■ PROBLEM DESCRIPTION
From the data below, return each line in which the string "with" is found.

■ PROVIDED INFORMATION

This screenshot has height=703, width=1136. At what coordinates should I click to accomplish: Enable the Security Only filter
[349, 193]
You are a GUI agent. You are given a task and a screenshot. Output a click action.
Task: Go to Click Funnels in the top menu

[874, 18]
* * *
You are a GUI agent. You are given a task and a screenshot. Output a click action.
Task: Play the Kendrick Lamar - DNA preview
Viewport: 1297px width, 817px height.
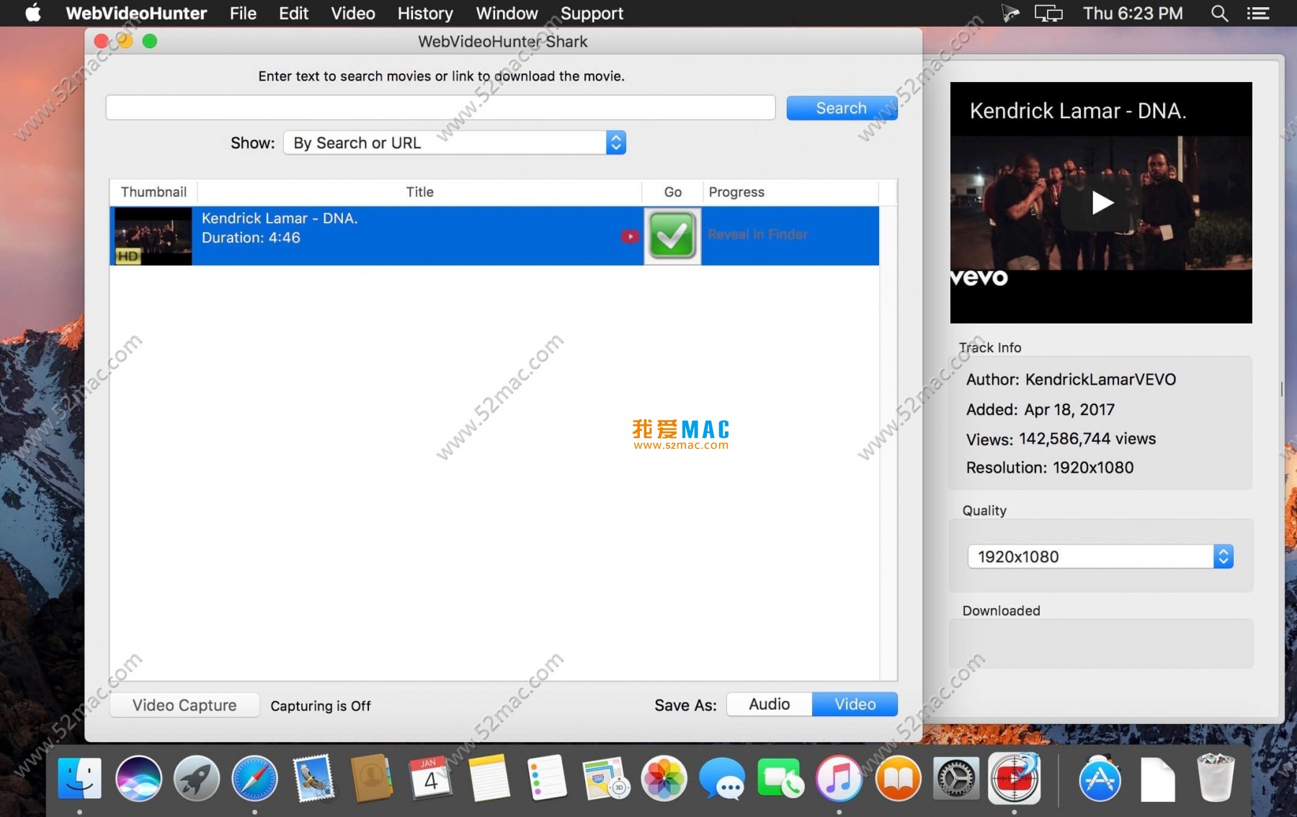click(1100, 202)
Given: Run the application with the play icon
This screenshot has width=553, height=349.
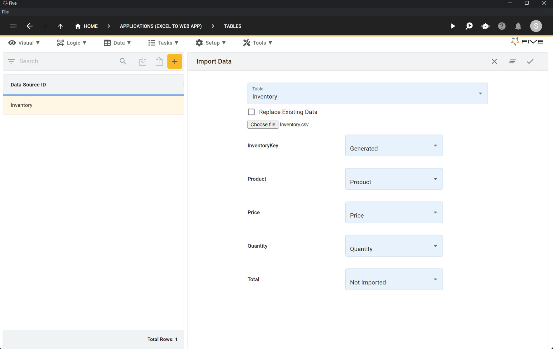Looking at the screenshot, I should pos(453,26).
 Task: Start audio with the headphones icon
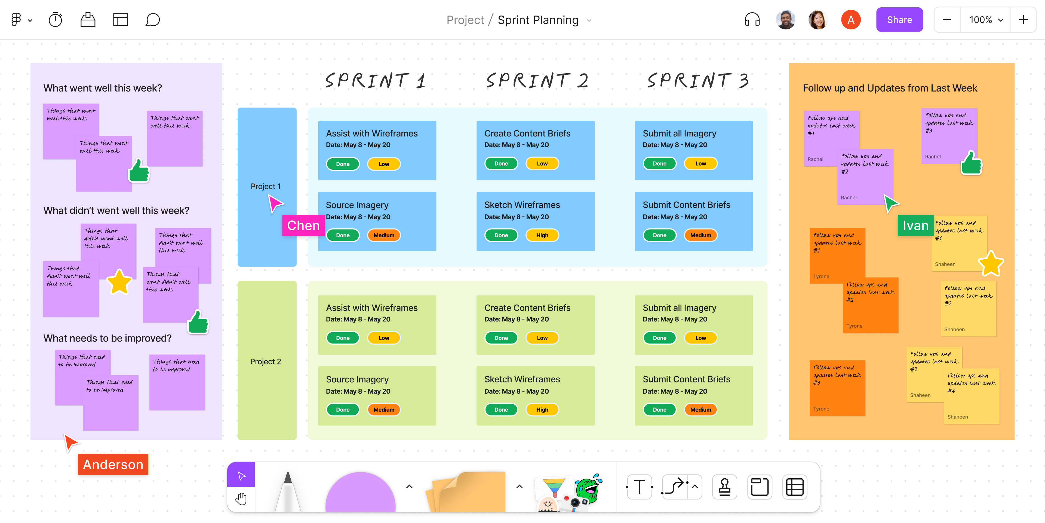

■ YOUR RESPONSE
Given: Run the application with the play icon
 Task: Start audio with the headphones icon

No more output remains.